Progress in mixology circa 2026

Andrew Bohrer posted on Bluesky this morning. What he wrote struck a chord for me (as someone inside the New York City bubble). Across eleven short posts, Andrew touches on so many aspects of one drink and its context, capturing or alluding to many resonant facets of the status quo. I am reproducing the thread here, where it is less ephemeral and fragmented.

The state of the corporate cocktail based on the one drink I had yesterday:


Yuzu Green Chartreuse Margarita $18 from a chain ramen place in Midtown NYC.

I ordered it because I knew if every ingredient made it into the glass it’d be a C+ at worst.

And it was a B.

Here’s why:

Cost: $18 for a cocktail with cut ice, yuzu, Green Chartreuse, in Midtown, and where minimum wage is $17- pretty tight.

$18 gets you a shaken Manhattan with ice chips and 3-year-old vermouth in this town.

The base was Hornitos which is a big fucking miss.

It’s not that it’s bad (it’s quite a comprise) but considering the other ingredients and presentation it would be like if a fine dining restaurant started a dish with a pre-cooked Sysco chicken breast.

Green Chartreuse in a menu cocktail?

Must be tired from flexing.

I saw the bar had yellow and green. I mean, I’d rather have additive free tequila and génépi for half the price but I respect the effort.

The Chartreuse was very subtle. I would have doubled it.

But- the fact that it was subtle is very Japanese.

I think my style of cocktails for the Japanese palate makes me seem like Guy Fieri.

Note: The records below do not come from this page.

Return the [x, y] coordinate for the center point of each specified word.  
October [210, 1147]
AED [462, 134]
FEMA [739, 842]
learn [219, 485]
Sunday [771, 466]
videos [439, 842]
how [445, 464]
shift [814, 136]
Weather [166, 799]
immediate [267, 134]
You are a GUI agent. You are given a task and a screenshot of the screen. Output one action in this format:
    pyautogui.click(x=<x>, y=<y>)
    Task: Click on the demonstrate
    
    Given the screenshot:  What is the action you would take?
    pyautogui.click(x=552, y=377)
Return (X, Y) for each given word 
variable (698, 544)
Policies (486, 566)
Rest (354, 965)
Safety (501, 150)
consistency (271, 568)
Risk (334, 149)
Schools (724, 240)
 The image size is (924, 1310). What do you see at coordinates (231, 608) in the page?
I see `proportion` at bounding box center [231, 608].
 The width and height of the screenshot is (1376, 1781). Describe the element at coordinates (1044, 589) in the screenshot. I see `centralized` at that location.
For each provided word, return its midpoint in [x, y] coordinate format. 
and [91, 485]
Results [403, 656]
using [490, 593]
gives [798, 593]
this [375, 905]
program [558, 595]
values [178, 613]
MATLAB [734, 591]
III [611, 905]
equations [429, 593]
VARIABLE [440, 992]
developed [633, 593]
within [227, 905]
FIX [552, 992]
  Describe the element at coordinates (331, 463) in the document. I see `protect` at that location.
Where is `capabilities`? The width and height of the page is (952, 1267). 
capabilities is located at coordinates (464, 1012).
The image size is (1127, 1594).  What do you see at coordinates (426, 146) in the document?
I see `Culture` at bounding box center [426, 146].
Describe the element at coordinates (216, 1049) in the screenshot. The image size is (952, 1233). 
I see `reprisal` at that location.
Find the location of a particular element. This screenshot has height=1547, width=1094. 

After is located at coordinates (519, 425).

Cocktail culture isn’t a monolith.

Yuzu infused and Yuzu honey? No it wasn’t. And if it was, do it again or just spritz the top with yuzu oil. Yuzu was not discernible in any way.

Yuzu is too beautiful a flavor to be lost as a buzzword.

Garnishes while trendy, were on point.

Clown on the matcha economy all you want but the matcha salt rim was perfectly balanced, executed, and enhanced the drink. Earthy, salty, umami, only on the outside of the glass done with machine precision.

13 out of 10. This is how it is done.

The ice was crystal clear, fit the glass, and was slightly irregular in a way I greatly appreciate.

A cloudy big cube is a cold hamburger.

A cube bought from a supplier that doesn’t fit the glass is a child in their parent’s suit.

By literally one second, the appetizer beat the cocktail to the table. That’s, uh, well, could be worse.

The restaurant was busy.

There were at least 8 cooks to 1 bartender. So, that bartender was holding it down, but it’s a sin for food to beat drinks.

But here’s the thing, when I started in this business, if a bartender at a ramen chain made a shiso mojito with Bacardi, sour mix, and watery ice they’d put them on a magazine cover.

This place was ripping on a Sunday afternoon, guest were happy, and while I can dissect flaws: the bar is raised.

Perhaps this solitary testament cannot possibly encapsulate everything, but it feels like a great start. An entire book could be developed from this germ.

Thoughts?

First, the combination of Hornitos and Chartreuse is absolutely bananas. I’d find it hilarious if it didn’t also depress me. Also, is it even a margarita at that point?

Second, I think this is a great example how social media influences drinking culture and what subcultural oddities have made their way to the general public. From my perspective, there seems to be a lot more emphasis of excess and showiness for bars with less rigid cocktail programs. Especially when they market themselves online. Whoever does the purchasing for that ramen shop thought they HAD to get their hands on Chartreuse because of the attention it’s garnered over the last few years and the false report of a shortage. It’s a display of resources. “Look at us! We have the expensive shit!”.

Culturally speaking, it makes sense that businesses that have bar programs but aren’t super serious about them would end up trying to signal to those who are apart of the cocktail world or who know of it because it might increase their profits. However, when a member of the cocktail world actually experiences their program they feel kinda insulted at how the business poorly imitated part of their culture that they value. It was all about the spectacle and not about the meaning.